▸ **Instruction a**
Copy the part of the FPGA excerpt starting at "The upshot is" and ending at "on the fly.", word for word.

▸ **Excerpted passage**
The upshot is that relatively few processors other than FPGAs are suitable for software-defined I/O. The heavily multi-threaded XMOS is claimed to be one exception. Then there are communication processors such as the hardware-threaded Qualcomm Hexagon DSP and the CEVA-XC DSPs. But these are fairly specialized; you couldn't use them to implement a memory controller or an LVDS-to-parallel video bridge, both of which you could do with an FPGA.

And of course, FPGA's I/O capabilities can be combined with computation acceleration – get pixels and enhance the image color on the fly, get IP packets with stock info and decide which stocks to trade on the fly.

Programmable, efficient, and versatile, FPGAs are starting to sound like a great delivery platform.

Summary

There are several points that I tried to make. Some are well-known truisms, and others are my own way of looking at things, which others might find debatable or at least unusually put.

  • While FPGA are a great small-scale circuit delivery platform, they can also be a large-scale software delivery platform. You can think of FPGAs as "inefficiently simulating circuits". But in other contexts, you can also think of them as "efficiently executing programs"!
  • Instead of fixed-function gates and wires connecting specific gates to each other, FPGAs use programmable gates – configured by setting a truth table of choice – and programmable switch boxes, where incoming wires are connected to some of the other wires based on configuration bits. By itself, it's very inefficient compared to a "direct" implementation of a circuit.
  • Then how can FPGAs beat, not just CPUs, but specialized accelerators like DSPs in their own game? The trick is, they're no longer FPGAs – gate arrays. Instead, they're also arrays of RAMs and DSP slices. And then they have full-blown CPUs, Ethernet controllers, etc. implemented in fixed-function hardware, just like any other chip.
  • In such modern FPGAs, the sea of LUTs and switch boxes can be used not instead of fixed-function circuits, but as a force multiplier letting you make full use of your fixed-function circuits. LUTs and switch boxes give two things no other processor architecture has. First, the ability to use less than a full-blown ALU for simple things – and less than a full clock cycle. Second, distributed routing of commands and operands – arguably more flexible than SIMD, more scalable than superscalar execution, and more efficient than multiple instruction streams.
  • FPGAs are the ultimate platform for software-defined I/O because of their timing control (if I said 4 cycles, it takes 4 cycles) and fine-grained resource allocation (spend so many registers and ALUs per asynchronous task instead of dedicating a full core or having to time-share it).

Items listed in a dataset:
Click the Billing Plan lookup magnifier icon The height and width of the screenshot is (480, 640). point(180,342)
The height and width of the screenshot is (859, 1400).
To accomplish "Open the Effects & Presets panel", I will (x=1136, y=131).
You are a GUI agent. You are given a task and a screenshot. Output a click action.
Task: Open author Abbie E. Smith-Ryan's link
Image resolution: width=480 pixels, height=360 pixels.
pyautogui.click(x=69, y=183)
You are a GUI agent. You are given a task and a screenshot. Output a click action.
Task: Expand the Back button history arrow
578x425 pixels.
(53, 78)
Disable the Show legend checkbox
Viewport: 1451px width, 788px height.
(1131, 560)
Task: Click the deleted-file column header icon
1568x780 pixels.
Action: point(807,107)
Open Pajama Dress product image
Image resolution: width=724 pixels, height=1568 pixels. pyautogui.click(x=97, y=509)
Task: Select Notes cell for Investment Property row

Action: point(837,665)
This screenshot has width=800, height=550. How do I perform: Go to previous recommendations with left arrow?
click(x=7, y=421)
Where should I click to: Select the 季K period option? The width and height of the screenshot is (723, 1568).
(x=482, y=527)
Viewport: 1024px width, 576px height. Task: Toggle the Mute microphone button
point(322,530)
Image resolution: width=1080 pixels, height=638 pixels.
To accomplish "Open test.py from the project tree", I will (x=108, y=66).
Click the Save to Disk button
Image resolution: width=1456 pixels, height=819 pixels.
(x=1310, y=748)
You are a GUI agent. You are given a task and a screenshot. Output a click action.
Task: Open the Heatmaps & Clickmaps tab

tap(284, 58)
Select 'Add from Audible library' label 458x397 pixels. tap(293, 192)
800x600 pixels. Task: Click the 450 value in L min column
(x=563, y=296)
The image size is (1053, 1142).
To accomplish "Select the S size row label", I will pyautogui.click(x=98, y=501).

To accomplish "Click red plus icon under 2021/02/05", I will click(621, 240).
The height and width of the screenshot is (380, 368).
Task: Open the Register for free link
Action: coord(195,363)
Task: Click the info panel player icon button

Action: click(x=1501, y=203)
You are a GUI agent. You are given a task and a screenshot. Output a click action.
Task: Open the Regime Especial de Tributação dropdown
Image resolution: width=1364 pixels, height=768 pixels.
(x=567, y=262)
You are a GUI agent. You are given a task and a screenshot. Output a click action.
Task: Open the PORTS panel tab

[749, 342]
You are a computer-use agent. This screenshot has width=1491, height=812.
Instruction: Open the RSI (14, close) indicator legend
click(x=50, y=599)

▸ **Instruction b**
Turn the records starting at the line that contains "The height and width of the screenshot is (859, 1400)." and ending at the line that contains "(x=1310, y=748)" into a JSON list of strings, one string per line with blank lines omitted.

▸ **Complete output a**
The upshot is that relatively few processors other than FPGAs are suitable for software-defined I/O. The heavily multi-threaded XMOS is claimed to be one exception. Then there are communication processors such as the hardware-threaded Qualcomm Hexagon DSP and the CEVA-XC DSPs. But these are fairly specialized; you couldn't use them to implement a memory controller or an LVDS-to-parallel video bridge, both of which you could do with an FPGA.

And of course, FPGA's I/O capabilities can be combined with computation acceleration – get pixels and enhance the image color on the fly, get IP packets with stock info and decide which stocks to trade on the fly.

▸ **Complete output b**
[
  "The height and width of the screenshot is (859, 1400).",
  "To accomplish \"Open the Effects & Presets panel\", I will (x=1136, y=131).",
  "You are a GUI agent. You are given a task and a screenshot. Output a click action.",
  "Task: Open author Abbie E. Smith-Ryan's link",
  "Image resolution: width=480 pixels, height=360 pixels.",
  "pyautogui.click(x=69, y=183)",
  "You are a GUI agent. You are given a task and a screenshot. Output a click action.",
  "Task: Expand the Back button history arrow",
  "578x425 pixels.",
  "(53, 78)",
  "Disable the Show legend checkbox",
  "Viewport: 1451px width, 788px height.",
  "(1131, 560)",
  "Task: Click the deleted-file column header icon",
  "1568x780 pixels.",
  "Action: point(807,107)",
  "Open Pajama Dress product image",
  "Image resolution: width=724 pixels, height=1568 pixels. pyautogui.click(x=97, y=509)",
  "Task: Select Notes cell for Investment Property row",
  "Action: point(837,665)",
  "This screenshot has width=800, height=550. How do I perform: Go to previous recommendations with left arrow?",
  "click(x=7, y=421)",
  "Where should I click to: Select the 季K period option? The width and height of the screenshot is (723, 1568).",
  "(x=482, y=527)",
  "Viewport: 1024px width, 576px height. Task: Toggle the Mute microphone button",
  "point(322,530)",
  "Image resolution: width=1080 pixels, height=638 pixels.",
  "To accomplish \"Open test.py from the project tree\", I will (x=108, y=66).",
  "Click the Save to Disk button",
  "Image resolution: width=1456 pixels, height=819 pixels.",
  "(x=1310, y=748)"
]